Frank got up and went to a side table, on which a framed photograph that had been taken when he was at home at Christmas, usually stood. “You are right,” he said; “it has gone.” Then he opened an album. “The one here has gone, too, mother. Are there any more of them about?”
“There is one in my bedroom; you know where it hangs. It was there this morning.”
“That has gone, too, mother,” he said, when he returned to the room.
“So you see, Muriel, I was right. The one from the album may have been taken yesterday, and a dozen copies made of it; so that, even if you give them the slip here, Frank, you will be recognised as soon as you reach Paris.”
“Well, mother, it is of no use bothering any more about it. I have only to travel in carriages with other people, and they cannot molest me; at worst they can but search me, and they will find nothing.

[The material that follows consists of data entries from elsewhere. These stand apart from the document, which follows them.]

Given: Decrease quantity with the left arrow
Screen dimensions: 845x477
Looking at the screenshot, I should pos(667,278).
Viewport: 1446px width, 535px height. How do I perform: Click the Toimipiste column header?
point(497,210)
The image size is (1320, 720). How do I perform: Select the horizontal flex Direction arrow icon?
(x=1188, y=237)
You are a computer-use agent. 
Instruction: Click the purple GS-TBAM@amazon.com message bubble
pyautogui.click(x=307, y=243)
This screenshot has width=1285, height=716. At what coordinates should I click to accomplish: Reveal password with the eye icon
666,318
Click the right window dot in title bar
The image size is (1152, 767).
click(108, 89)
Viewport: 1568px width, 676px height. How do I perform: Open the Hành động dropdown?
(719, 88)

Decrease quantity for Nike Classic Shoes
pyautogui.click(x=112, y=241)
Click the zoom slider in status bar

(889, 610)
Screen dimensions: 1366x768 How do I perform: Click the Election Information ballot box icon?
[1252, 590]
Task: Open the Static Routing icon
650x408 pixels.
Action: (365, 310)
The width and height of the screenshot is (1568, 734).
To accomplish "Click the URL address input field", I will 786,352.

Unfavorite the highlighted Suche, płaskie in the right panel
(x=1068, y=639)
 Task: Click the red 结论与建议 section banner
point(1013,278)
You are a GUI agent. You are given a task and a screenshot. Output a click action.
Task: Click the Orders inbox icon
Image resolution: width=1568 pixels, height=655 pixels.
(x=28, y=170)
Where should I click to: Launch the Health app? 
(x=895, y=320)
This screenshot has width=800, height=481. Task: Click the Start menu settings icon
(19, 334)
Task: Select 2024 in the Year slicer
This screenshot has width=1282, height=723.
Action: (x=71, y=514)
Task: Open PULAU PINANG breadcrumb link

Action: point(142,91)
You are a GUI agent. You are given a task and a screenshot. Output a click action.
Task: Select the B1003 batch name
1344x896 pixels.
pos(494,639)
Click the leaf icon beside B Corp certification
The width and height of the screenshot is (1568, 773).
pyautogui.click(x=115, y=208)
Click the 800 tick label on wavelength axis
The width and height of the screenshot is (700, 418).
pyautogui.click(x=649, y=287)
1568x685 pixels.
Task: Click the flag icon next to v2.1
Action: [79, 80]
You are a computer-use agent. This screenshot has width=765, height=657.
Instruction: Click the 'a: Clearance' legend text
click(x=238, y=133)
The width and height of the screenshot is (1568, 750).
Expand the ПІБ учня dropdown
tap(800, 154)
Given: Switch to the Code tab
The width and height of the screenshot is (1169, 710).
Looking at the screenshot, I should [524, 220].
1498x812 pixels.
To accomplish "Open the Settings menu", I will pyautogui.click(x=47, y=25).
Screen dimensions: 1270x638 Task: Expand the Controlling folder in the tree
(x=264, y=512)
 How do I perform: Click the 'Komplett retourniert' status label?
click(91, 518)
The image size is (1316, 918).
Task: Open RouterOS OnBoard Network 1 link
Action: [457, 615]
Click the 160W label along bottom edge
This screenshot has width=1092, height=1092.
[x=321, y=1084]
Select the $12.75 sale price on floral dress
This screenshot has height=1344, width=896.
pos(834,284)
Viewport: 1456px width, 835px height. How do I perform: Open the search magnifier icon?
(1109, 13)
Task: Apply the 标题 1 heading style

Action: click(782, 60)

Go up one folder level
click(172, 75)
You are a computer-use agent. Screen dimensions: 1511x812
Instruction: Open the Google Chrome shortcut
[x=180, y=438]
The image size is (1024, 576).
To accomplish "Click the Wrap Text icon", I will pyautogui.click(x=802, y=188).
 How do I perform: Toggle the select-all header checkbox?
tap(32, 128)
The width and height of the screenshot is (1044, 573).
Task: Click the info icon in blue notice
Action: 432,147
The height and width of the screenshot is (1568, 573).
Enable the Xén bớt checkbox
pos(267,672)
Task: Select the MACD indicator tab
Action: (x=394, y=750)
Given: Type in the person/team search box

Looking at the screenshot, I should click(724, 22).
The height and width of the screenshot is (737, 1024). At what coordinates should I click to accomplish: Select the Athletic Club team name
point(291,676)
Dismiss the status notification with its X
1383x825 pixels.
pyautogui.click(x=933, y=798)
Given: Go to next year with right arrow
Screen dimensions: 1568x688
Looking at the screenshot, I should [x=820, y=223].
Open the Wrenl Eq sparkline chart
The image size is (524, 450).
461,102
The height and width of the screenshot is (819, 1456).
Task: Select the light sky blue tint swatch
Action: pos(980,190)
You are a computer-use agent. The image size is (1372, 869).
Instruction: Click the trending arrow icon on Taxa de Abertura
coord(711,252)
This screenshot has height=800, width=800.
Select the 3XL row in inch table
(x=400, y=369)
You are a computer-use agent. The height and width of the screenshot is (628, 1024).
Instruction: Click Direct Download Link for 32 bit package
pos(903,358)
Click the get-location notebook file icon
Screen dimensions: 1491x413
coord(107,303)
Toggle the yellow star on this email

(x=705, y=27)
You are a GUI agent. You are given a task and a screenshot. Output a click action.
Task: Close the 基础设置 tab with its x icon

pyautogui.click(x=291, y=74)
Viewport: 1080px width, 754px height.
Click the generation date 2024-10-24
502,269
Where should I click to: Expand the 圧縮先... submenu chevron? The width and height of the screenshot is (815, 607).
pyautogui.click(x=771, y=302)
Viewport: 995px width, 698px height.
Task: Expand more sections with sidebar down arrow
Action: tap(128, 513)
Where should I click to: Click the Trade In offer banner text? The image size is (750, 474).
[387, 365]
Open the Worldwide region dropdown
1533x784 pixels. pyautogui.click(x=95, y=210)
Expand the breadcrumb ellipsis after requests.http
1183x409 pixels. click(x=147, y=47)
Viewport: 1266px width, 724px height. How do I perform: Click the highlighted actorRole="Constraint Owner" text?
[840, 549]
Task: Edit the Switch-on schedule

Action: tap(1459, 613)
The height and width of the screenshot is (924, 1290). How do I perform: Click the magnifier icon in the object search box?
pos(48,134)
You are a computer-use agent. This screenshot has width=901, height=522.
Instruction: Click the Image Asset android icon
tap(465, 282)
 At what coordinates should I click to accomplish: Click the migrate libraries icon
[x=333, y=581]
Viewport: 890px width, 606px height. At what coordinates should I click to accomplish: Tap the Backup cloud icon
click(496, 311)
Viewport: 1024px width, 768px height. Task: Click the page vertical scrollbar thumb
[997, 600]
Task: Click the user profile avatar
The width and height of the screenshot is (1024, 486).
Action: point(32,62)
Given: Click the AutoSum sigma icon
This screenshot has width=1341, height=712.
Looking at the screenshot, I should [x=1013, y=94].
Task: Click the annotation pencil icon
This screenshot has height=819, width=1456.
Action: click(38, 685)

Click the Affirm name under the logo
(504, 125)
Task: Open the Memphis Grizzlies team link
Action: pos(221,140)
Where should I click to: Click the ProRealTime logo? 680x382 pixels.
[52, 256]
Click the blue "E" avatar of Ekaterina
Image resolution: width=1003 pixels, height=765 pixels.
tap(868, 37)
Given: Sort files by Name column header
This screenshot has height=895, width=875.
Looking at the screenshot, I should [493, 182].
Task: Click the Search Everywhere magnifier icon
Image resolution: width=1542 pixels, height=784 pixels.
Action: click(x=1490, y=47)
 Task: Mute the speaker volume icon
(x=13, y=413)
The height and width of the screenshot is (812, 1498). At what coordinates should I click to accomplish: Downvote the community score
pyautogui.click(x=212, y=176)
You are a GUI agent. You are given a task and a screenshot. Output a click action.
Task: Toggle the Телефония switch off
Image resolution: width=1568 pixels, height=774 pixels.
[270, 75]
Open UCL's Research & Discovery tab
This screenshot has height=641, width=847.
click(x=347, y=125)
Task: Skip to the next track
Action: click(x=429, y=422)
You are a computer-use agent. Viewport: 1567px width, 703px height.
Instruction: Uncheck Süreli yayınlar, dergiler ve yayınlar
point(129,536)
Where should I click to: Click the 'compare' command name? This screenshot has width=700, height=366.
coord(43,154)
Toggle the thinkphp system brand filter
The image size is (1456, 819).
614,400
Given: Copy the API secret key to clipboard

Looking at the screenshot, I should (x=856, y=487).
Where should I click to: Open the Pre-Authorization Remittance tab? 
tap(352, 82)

They cannot even feel sure that I have anything on me; for now that Beppo knows he is suspected of listening at doors, he will consider it possible that we may have changed our plans about where we shall hide the money. It is not as if they wanted to put me out of the way, you know; you and the signora agreed that that is certainly the last thing they would do, because there would be a tremendous row about it, and they would gain no advantage by it; so I should not worry any further, mother. I do not think there is the slightest occasion for uneasiness. I will just go by Calais, as I had intended, and by the train I had fixed on; that in itself will shake Beppo’s belief that I have the money with me, for he would think that if I had it I should naturally try some other way.”
“At any rate,” Mrs. Percival said, “you shall not go by the line that we had intended. You would be obliged to travel by diligence from Dole to Geneva, thence to Chambery, and again by the same method over the Alps to Susa. You shall go straight from Paris to Marseilles; boats go from there every two or three days to Genoa.”
“Very well, mother; I don’t care which it is. Certainly there are far fewer changes by that line; and to make your mind easy, I will promise you that at Marseilles, if I have to stop there a night, I will keep my bedroom door locked, and shove something heavy against it; in that way I can’t be caught asleep.”
“Well, I shall certainly feel more comfortable, my dear boy, than I should if you were going over the Alps. Of course, the diligence stops sometimes and the people get out, and there would be many opportunities for your being suddenly seized and gagged and carried off.”